Task description:
Print the following rows exactly as they appear, starting from the first row and continuing down through the line that contains "y-tick-label: 100 is", with both ends included.

======== Source material ========

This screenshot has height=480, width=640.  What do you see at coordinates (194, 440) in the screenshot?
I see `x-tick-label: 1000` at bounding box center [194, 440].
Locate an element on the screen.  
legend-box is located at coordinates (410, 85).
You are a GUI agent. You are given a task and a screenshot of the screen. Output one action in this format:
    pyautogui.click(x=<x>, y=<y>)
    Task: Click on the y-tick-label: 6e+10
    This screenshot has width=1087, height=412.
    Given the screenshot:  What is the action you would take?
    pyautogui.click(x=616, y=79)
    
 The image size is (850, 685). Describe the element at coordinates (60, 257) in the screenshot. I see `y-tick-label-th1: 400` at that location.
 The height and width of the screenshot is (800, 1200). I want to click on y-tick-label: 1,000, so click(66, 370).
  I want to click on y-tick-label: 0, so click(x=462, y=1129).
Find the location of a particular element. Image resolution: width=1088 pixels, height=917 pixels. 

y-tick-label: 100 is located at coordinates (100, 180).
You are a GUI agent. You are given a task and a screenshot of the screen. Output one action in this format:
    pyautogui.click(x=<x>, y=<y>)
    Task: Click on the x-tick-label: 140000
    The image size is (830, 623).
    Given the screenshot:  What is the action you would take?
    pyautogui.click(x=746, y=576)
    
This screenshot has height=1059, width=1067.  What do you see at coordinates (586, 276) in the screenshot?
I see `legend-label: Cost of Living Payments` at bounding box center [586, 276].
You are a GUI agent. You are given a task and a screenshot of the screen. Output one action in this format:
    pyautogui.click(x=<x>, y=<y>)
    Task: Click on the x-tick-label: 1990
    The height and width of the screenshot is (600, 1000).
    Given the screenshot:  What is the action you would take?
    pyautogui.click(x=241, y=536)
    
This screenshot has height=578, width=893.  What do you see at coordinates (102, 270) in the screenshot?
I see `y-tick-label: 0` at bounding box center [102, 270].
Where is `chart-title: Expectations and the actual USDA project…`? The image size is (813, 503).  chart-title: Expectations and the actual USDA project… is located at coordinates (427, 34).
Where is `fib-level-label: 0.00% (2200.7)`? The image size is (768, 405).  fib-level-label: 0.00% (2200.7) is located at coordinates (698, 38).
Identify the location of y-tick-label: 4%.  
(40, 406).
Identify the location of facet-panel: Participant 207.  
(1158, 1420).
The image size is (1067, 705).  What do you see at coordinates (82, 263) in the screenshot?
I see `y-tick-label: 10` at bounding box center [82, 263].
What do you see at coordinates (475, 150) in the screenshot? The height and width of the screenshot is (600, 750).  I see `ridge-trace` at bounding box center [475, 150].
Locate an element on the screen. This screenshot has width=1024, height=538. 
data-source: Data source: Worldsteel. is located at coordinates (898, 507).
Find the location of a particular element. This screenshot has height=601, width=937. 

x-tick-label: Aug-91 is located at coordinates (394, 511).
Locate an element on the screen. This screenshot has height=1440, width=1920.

========

Result:
This screenshot has height=480, width=640.  What do you see at coordinates (194, 440) in the screenshot?
I see `x-tick-label: 1000` at bounding box center [194, 440].
Locate an element on the screen.  
legend-box is located at coordinates (410, 85).
You are a GUI agent. You are given a task and a screenshot of the screen. Output one action in this format:
    pyautogui.click(x=<x>, y=<y>)
    Task: Click on the y-tick-label: 6e+10
    This screenshot has width=1087, height=412.
    Given the screenshot:  What is the action you would take?
    pyautogui.click(x=616, y=79)
    
 The image size is (850, 685). Describe the element at coordinates (60, 257) in the screenshot. I see `y-tick-label-th1: 400` at that location.
 The height and width of the screenshot is (800, 1200). I want to click on y-tick-label: 1,000, so click(66, 370).
  I want to click on y-tick-label: 0, so click(x=462, y=1129).
Find the location of a particular element. Image resolution: width=1088 pixels, height=917 pixels. 

y-tick-label: 100 is located at coordinates (100, 180).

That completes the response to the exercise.